_Exercise instructions_
Top to bottom, give the entries again exactly as written.
-- Task inputs follows --
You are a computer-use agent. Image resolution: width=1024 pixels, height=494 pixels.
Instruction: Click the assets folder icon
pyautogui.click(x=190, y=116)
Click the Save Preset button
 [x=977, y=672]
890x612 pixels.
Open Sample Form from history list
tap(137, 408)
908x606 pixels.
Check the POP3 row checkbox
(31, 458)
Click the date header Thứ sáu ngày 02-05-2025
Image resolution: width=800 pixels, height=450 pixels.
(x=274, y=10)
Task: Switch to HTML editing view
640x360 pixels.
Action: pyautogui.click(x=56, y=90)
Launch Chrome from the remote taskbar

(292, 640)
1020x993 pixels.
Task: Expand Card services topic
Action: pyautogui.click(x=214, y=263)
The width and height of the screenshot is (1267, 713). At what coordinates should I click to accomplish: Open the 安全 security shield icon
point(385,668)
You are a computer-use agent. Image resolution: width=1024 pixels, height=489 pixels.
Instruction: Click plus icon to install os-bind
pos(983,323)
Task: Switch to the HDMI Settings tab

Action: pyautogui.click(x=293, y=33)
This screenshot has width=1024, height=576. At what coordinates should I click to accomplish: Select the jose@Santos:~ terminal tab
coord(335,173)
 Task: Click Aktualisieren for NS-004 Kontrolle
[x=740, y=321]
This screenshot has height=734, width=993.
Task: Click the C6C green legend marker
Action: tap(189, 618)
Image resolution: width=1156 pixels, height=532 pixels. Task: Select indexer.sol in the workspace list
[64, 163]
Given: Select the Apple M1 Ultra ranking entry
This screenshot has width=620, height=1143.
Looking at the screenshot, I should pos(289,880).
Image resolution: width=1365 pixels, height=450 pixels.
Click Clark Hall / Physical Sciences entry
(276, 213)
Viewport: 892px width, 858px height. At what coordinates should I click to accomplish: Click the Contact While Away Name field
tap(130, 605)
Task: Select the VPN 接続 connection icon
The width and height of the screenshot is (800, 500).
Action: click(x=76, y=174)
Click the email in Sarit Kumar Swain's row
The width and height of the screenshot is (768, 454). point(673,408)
-- Task inputs concluded --
_Task output_
You are a computer-use agent. Image resolution: width=1024 pixels, height=494 pixels.
Instruction: Click the assets folder icon
pyautogui.click(x=190, y=116)
Click the Save Preset button
 [x=977, y=672]
890x612 pixels.
Open Sample Form from history list
tap(137, 408)
908x606 pixels.
Check the POP3 row checkbox
(31, 458)
Click the date header Thứ sáu ngày 02-05-2025
Image resolution: width=800 pixels, height=450 pixels.
(x=274, y=10)
Task: Switch to HTML editing view
640x360 pixels.
Action: pyautogui.click(x=56, y=90)
Launch Chrome from the remote taskbar

(292, 640)
1020x993 pixels.
Task: Expand Card services topic
Action: pyautogui.click(x=214, y=263)
The width and height of the screenshot is (1267, 713). At what coordinates should I click to accomplish: Open the 安全 security shield icon
point(385,668)
You are a computer-use agent. Image resolution: width=1024 pixels, height=489 pixels.
Instruction: Click plus icon to install os-bind
pos(983,323)
Task: Switch to the HDMI Settings tab

Action: pyautogui.click(x=293, y=33)
This screenshot has width=1024, height=576. At what coordinates should I click to accomplish: Select the jose@Santos:~ terminal tab
coord(335,173)
 Task: Click Aktualisieren for NS-004 Kontrolle
[x=740, y=321]
This screenshot has height=734, width=993.
Task: Click the C6C green legend marker
Action: tap(189, 618)
Image resolution: width=1156 pixels, height=532 pixels. Task: Select indexer.sol in the workspace list
[64, 163]
Given: Select the Apple M1 Ultra ranking entry
This screenshot has width=620, height=1143.
Looking at the screenshot, I should pos(289,880).
Image resolution: width=1365 pixels, height=450 pixels.
Click Clark Hall / Physical Sciences entry
(276, 213)
Viewport: 892px width, 858px height. At what coordinates should I click to accomplish: Click the Contact While Away Name field
tap(130, 605)
Task: Select the VPN 接続 connection icon
The width and height of the screenshot is (800, 500).
Action: click(x=76, y=174)
Click the email in Sarit Kumar Swain's row
The width and height of the screenshot is (768, 454). point(673,408)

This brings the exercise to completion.